Consigne 1:
Répondez aux questions suivantes d'après l'extrait sur le bénévolat à l'Aareperle :
(a) Pendant combien d'années le don de Swisslos a-t-il permis de financer le poste de coordination du bénévolat ?
(b) Qui, en général, appelle ou envoie un e-mail ?
(c) En quelle année l'institution a-t-elle fait l'objet d'une rénovation totale ?
Consigne 2: Traduisez en anglais la phrase suivante de l'extrait sur le bénévolat à l'Aareperle : « Les gens vivent de plus en plus longtemps mais souffrent aussi de plus en plus de solitude. »
Consigne 3: Transcrivez fidèlement le passage de l'extrait sur le bénévolat à l'Aareperle qui commence aux mots « En étroite collaboration » et s'arrête après « au bilan intermédiaire. ».

Extrait:
★ ★ ★ ★

En étroite collaboration avec Benevol Aargau et l’office cantonal pour les personnes âgées, les responsables de l’Aareperle ont soumis une demande à Swisslos. Et ils ont tiré le gros lot: le don reçu leur a permis de financer pendant trois ans un poste à 30% de coordination du bénévolat. Deux ans plus tard, le temps est au bilan intermédiaire.

Boire un café, aller se promener, proposer des lectures

«Le groupe cible réserve un bon accueil à la nouvelle offre et la demande en matière de solidarité de voisinage augmente constamment», affirme avec satisfaction Steven Weill. En général, ce sont soit les personnes concernées elles-mêmes, soit leurs enfants adultes qui appellent ou envoient un e-mail. La collaboration étroite avec les services sociaux et les médecins de famille contribue aussi à mieux faire connaître l’offre gratuite dans la région. Même à l’Aareperle, les affiches du service de coordination des bénévoles sont bien visibles. Tenir compagnie ou rendre de menus services au quotidien, notamment dans le domaine administratif ou numérique, tels sont les champs d’intervention répertoriés dans le cadre de cette offre.

Steven Weill définit en ces termes la philosophie de l’Aareperle: «Nous nous considérons comme un lieu de rencontre, un établissement dont les portes sont toujours ouvertes». En plaçant des bénévoles, l’institution, qui a été rebaptisée après sa rénovation totale en 2023, assume aussi un mandat social. «Les gens vivent de plus en plus longtemps mais souffrent aussi de plus en plus de solitude. C’est un défi pour la société, mais aussi pour les EMS», affirme le directeur. Le nouveau projet de bénévolat doit avoir valeur d’exemple et proposer des approches innovantes pour affronter l’évolution démographique. Steven Weill affirme avec conviction que la solidarité entre voisins et les interventions des bénévoles au sein de l’institution ne remplacent certes pas le personnel qualifié mais apportent une véritable plus-value.

★ ★ ★ ★

Données extraites d'une collection:
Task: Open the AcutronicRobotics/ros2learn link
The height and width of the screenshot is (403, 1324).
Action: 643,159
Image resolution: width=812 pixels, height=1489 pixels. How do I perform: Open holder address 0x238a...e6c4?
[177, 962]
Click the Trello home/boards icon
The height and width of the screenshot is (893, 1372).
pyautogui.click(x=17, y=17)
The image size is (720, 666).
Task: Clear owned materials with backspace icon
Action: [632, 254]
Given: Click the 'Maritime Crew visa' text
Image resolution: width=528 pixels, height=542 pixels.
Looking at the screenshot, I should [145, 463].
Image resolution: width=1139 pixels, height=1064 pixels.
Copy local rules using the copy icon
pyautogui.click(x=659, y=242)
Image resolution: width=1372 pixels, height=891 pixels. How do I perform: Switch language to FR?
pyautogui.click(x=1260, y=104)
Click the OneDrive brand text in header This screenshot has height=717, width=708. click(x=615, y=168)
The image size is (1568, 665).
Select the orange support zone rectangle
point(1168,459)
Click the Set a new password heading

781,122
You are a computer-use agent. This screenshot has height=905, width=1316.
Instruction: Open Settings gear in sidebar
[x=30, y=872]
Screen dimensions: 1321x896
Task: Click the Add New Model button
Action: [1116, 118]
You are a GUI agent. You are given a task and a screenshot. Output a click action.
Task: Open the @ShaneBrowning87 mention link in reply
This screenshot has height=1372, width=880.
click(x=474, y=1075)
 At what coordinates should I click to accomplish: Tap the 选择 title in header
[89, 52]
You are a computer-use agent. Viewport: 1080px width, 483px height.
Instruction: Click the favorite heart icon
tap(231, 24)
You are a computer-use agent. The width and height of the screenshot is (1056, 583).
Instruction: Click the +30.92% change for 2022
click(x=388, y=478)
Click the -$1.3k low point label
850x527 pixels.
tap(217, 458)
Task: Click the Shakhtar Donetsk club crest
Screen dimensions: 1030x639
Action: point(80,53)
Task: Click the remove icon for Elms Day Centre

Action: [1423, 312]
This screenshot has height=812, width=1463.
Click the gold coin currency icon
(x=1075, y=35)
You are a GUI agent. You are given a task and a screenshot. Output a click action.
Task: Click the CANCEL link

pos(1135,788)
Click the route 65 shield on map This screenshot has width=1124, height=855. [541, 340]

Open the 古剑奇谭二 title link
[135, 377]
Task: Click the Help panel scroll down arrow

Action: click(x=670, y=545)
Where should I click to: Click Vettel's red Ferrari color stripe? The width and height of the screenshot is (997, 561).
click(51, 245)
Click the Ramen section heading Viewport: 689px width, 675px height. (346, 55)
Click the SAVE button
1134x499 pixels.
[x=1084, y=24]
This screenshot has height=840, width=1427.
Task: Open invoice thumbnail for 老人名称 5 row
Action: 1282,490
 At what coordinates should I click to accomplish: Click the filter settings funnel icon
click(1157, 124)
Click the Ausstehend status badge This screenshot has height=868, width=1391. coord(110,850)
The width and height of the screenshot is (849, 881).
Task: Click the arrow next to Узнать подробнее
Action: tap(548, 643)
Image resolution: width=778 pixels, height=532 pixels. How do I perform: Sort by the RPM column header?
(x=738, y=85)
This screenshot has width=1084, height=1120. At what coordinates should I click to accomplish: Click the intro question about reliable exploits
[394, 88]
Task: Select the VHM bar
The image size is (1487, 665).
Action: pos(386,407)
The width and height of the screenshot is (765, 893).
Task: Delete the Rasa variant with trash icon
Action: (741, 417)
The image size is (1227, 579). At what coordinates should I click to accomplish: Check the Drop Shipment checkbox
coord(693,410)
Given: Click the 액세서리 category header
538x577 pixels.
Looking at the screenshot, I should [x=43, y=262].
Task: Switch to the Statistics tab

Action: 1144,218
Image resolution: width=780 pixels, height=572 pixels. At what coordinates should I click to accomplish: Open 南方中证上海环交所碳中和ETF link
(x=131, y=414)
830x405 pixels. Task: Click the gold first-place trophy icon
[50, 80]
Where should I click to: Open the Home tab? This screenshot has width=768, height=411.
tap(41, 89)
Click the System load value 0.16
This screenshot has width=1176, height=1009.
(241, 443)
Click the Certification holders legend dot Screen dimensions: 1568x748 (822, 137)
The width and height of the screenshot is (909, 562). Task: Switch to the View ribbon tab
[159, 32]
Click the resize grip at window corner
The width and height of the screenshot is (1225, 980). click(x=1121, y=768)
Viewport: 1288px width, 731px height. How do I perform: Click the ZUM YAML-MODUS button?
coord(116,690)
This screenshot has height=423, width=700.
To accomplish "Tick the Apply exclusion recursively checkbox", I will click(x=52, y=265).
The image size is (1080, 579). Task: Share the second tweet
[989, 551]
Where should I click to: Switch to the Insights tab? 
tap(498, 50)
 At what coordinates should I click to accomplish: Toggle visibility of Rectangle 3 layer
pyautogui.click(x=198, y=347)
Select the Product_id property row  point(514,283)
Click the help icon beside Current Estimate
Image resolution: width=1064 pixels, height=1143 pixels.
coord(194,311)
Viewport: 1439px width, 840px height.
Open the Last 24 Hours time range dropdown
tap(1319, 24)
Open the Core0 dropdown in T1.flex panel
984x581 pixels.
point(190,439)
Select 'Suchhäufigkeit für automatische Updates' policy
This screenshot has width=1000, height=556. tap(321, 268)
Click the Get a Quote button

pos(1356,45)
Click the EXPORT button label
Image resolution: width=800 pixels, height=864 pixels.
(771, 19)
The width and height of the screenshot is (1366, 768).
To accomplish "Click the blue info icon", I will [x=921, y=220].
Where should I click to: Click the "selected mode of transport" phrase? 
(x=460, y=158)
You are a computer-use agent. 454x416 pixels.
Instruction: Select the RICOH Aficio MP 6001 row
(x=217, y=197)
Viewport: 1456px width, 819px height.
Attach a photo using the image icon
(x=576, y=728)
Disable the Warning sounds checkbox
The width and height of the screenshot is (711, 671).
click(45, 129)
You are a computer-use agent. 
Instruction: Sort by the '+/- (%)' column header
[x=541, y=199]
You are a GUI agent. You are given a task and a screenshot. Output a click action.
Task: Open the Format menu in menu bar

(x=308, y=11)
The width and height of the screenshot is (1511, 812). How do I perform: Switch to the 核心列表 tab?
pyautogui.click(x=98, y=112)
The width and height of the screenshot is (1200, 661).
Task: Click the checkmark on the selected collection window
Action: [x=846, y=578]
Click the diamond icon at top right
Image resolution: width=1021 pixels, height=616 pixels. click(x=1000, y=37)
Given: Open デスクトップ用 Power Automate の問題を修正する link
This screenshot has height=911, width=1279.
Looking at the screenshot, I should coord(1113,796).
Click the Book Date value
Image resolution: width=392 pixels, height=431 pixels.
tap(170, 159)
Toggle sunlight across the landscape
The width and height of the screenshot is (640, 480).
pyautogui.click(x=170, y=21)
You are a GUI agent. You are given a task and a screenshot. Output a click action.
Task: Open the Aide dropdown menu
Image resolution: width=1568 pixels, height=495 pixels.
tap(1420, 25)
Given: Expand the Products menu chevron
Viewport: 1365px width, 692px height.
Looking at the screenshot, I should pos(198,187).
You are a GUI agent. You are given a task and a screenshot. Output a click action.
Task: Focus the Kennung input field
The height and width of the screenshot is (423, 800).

★ ★ ★ ★

Corrigé 1:
(a) Pendant trois ans.
(b) Soit les personnes concernées elles-mêmes, soit leurs enfants adultes.
(c) En 2023.

Corrigé 2: People are living longer and longer, but they are also suffering more and more from loneliness.

Corrigé 3:
En étroite collaboration avec Benevol Aargau et l’office cantonal pour les personnes âgées, les responsables de l’Aareperle ont soumis une demande à Swisslos. Et ils ont tiré le gros lot: le don reçu leur a permis de financer pendant trois ans un poste à 30% de coordination du bénévolat. Deux ans plus tard, le temps est au bilan intermédiaire.